*Assignment*. Give the data again in full, with every character unchanged.

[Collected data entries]

- Opening Delimiter -

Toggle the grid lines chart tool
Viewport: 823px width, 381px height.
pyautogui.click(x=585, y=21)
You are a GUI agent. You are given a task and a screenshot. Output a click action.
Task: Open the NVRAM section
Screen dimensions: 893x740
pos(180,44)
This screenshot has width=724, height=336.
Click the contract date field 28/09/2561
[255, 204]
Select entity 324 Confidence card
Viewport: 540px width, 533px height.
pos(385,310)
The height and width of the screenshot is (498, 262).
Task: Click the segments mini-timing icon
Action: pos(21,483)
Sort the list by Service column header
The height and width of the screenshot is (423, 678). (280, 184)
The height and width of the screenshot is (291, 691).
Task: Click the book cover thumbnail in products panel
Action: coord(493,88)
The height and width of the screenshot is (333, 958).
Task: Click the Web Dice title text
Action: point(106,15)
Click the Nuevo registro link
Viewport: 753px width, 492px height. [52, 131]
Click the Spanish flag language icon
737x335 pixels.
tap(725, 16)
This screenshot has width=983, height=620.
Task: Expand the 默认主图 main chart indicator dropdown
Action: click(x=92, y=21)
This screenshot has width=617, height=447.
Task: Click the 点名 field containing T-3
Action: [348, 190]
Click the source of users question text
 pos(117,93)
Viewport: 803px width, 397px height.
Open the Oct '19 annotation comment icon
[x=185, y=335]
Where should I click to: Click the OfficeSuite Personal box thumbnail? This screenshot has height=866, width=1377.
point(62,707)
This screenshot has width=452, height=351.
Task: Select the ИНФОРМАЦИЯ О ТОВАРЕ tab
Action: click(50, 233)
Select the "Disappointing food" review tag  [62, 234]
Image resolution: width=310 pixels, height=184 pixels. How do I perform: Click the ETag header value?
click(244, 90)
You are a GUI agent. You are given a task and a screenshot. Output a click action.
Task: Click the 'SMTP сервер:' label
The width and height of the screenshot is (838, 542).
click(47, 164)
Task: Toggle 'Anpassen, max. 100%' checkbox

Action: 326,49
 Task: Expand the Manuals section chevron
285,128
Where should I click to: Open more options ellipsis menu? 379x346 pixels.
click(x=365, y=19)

- Closing Delimiter -

*Output*.
Toggle the grid lines chart tool
Viewport: 823px width, 381px height.
pyautogui.click(x=585, y=21)
You are a GUI agent. You are given a task and a screenshot. Output a click action.
Task: Open the NVRAM section
Screen dimensions: 893x740
pos(180,44)
This screenshot has width=724, height=336.
Click the contract date field 28/09/2561
[255, 204]
Select entity 324 Confidence card
Viewport: 540px width, 533px height.
pos(385,310)
The height and width of the screenshot is (498, 262).
Task: Click the segments mini-timing icon
Action: pos(21,483)
Sort the list by Service column header
The height and width of the screenshot is (423, 678). (280, 184)
The height and width of the screenshot is (291, 691).
Task: Click the book cover thumbnail in products panel
Action: coord(493,88)
The height and width of the screenshot is (333, 958).
Task: Click the Web Dice title text
Action: point(106,15)
Click the Nuevo registro link
Viewport: 753px width, 492px height. [52, 131]
Click the Spanish flag language icon
737x335 pixels.
tap(725, 16)
This screenshot has width=983, height=620.
Task: Expand the 默认主图 main chart indicator dropdown
Action: click(x=92, y=21)
This screenshot has width=617, height=447.
Task: Click the 点名 field containing T-3
Action: [348, 190]
Click the source of users question text
 pos(117,93)
Viewport: 803px width, 397px height.
Open the Oct '19 annotation comment icon
[x=185, y=335]
Where should I click to: Click the OfficeSuite Personal box thumbnail? This screenshot has height=866, width=1377.
point(62,707)
This screenshot has width=452, height=351.
Task: Select the ИНФОРМАЦИЯ О ТОВАРЕ tab
Action: click(50, 233)
Select the "Disappointing food" review tag  [62, 234]
Image resolution: width=310 pixels, height=184 pixels. How do I perform: Click the ETag header value?
click(244, 90)
You are a GUI agent. You are given a task and a screenshot. Output a click action.
Task: Click the 'SMTP сервер:' label
The width and height of the screenshot is (838, 542).
click(47, 164)
Task: Toggle 'Anpassen, max. 100%' checkbox

Action: 326,49
 Task: Expand the Manuals section chevron
285,128
Where should I click to: Open more options ellipsis menu? 379x346 pixels.
click(x=365, y=19)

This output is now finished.